I met the beginning of the year with determination. The first few weeks were difficult, and there were times I felt completely inadequate, but I worked relentlessly to find the best materials and the most fun activities. Eventually, with a lot of hard work, I found myself genuinely enjoying my lessons. The more comfortable and excited I felt teaching a lesson, the more interested and invested the students became. It began to not feel as though every day was a challenge. We were all able to come to class and have fun. We read two novels: “Tales of a Fourth Grade Nothing” and “The Witches,” worked on topics in math beyond the 4th grade level, improved and lengthened our writing greatly, learned all about the weather, the water cycle and the solar system in science, and were all really excited to be together learning everyday.
I have never felt as inspired as I have by my 25 bright, kind, and funny 4th graders. We have learned, laughed, and (of course) played a lot of soccer this year. My favorite part of every day was watching those smiling faces shuffle in and greet me with a high five or a hug every morning at 7:30 am. We’ve celebrated so many victories such as cheering for correct answers, dancing after getting a good grade, laughing as we share our lunches, and chanting for every goal scored on and off the soccer field. We’ve celebrated holidays with acto – civicos, where students expressed themselves through song, dance, and drama. We’ve celebrated birthdays, endings, and beginnings of partials, meeting behavior goals, 100th day of school, and earth day. Sometimes we celebrated just because by playing quick, silly games between classes.
I celebrated each and every one of my students. Their determination surprised and delighted me daily. Quiet, shy students became classroom leaders. Outgoing students began to help others, academically and socially. Students that found it hard to focus, worked with me to figure out a system for completing their work. Students falling behind for various reasons, eagerly stayed after school to get extra help (and extra hugs). Together, we met every challenge with a solution.
In just a year, I have seen this class grow in ways I never could have expected. I cannot wait to see the progress another year will bring, and how much improvement will occur in the years to come. The impact that my students, and all students at VSBS, are likely to make brings me the most joy and hope for the future.
In retrospect, I think I will always be surprised how comfortable and at home I felt in this beautiful country, and in this challenging position. My house felt like a safe, happy place. I felt ownership and comfortability in my classroom. My roommates and co-teachers who were once strangers, became close friends. The baleada place across from the office became a regular eating spot. Seeing someone I know on the quick walk to the grocery store became inevitable. Buying a slice of pineapple or watermelon on the street became at least a weekly occurrence. Cafe and restaurant staff became kind, familiar faces.

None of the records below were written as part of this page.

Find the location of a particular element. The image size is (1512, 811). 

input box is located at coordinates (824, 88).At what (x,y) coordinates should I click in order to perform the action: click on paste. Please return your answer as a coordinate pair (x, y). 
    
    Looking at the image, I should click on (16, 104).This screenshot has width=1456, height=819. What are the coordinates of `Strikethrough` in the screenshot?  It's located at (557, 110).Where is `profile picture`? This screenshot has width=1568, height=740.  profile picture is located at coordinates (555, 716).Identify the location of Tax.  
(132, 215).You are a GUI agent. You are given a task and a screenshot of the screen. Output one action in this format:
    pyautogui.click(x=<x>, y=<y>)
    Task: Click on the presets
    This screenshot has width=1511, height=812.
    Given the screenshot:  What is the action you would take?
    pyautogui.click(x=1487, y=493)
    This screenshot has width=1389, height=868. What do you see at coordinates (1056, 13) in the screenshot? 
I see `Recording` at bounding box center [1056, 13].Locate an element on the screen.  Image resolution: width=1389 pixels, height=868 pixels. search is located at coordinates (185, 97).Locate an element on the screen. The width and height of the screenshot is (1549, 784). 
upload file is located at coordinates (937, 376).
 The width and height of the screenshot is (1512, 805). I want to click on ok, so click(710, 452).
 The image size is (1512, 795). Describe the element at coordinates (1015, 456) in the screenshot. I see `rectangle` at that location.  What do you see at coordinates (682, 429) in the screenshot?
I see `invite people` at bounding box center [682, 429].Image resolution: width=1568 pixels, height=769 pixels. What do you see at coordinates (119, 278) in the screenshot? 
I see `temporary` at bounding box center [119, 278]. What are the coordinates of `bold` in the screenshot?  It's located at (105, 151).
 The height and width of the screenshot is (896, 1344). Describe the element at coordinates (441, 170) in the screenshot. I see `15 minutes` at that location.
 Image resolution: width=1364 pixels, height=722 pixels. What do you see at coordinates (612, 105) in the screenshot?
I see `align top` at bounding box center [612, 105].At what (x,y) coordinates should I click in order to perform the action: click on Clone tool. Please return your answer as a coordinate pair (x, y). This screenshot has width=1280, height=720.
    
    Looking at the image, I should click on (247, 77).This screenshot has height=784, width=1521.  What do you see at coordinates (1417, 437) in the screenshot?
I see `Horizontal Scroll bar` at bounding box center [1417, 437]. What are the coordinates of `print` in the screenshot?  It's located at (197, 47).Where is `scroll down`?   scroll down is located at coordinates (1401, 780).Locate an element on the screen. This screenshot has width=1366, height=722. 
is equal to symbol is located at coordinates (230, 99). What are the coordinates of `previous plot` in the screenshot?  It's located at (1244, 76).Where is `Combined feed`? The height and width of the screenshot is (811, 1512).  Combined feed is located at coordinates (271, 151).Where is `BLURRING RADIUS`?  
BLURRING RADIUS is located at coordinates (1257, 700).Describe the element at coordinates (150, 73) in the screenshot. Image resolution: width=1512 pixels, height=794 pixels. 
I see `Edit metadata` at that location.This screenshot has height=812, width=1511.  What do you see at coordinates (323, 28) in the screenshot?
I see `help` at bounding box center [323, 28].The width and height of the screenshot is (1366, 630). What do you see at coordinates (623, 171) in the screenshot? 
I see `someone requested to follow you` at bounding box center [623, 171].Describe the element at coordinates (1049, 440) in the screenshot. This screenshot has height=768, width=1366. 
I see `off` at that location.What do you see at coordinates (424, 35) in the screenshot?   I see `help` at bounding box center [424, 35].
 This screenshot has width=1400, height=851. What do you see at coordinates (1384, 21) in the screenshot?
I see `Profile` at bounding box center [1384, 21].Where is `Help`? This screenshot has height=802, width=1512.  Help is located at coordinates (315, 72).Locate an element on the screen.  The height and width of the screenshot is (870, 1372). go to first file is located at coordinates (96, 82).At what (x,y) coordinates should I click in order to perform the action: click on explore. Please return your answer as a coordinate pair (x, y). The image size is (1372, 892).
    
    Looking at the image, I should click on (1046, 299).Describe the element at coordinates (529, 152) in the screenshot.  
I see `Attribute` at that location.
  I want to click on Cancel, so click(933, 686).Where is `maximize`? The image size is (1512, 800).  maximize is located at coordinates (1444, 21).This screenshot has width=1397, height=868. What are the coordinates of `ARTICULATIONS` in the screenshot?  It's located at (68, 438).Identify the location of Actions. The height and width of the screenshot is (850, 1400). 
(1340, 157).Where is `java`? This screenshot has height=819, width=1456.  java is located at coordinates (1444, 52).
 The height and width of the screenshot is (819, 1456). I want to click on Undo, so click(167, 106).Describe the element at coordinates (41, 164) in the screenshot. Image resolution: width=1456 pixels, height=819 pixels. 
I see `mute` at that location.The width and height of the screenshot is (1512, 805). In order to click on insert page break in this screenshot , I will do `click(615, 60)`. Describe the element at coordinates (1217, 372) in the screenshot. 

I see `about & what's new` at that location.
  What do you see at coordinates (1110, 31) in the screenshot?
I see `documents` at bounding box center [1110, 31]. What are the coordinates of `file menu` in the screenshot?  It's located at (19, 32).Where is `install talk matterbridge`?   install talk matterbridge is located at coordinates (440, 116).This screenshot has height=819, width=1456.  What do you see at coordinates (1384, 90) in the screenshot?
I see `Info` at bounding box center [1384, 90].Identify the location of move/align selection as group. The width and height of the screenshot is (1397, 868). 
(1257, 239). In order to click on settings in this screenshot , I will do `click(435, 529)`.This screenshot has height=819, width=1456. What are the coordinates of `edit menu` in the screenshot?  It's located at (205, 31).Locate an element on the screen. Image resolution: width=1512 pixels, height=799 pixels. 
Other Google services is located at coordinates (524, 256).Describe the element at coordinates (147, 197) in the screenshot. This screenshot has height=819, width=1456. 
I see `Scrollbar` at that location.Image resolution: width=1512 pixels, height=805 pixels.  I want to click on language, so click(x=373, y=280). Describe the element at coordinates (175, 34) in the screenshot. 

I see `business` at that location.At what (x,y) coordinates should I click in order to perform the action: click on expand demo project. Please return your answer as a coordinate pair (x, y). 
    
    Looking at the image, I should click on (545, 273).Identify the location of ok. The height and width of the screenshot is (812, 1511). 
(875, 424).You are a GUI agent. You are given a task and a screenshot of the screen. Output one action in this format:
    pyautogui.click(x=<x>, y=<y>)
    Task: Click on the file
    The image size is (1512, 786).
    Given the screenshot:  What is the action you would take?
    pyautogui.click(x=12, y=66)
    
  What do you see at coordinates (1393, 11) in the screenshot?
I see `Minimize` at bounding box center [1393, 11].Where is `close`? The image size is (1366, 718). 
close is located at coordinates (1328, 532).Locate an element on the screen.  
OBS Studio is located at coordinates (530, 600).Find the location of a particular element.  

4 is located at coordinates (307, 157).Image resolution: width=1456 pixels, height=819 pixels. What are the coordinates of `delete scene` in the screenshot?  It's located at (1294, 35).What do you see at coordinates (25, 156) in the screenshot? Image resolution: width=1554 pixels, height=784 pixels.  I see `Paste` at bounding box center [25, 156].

Lesson planning became second nature. Parents of students became daily sources of encouragement.
The whole team at the Villa Soleada Bilingual School became family. This year of great progress would not have been half as fruitful without everyone at VSBS. This includes parents, community members, and SHH staff. It really takes a village, and I’m proud to say the future of Villa Soleada and Honduras is in the best hands with each and every one of these students leading the way.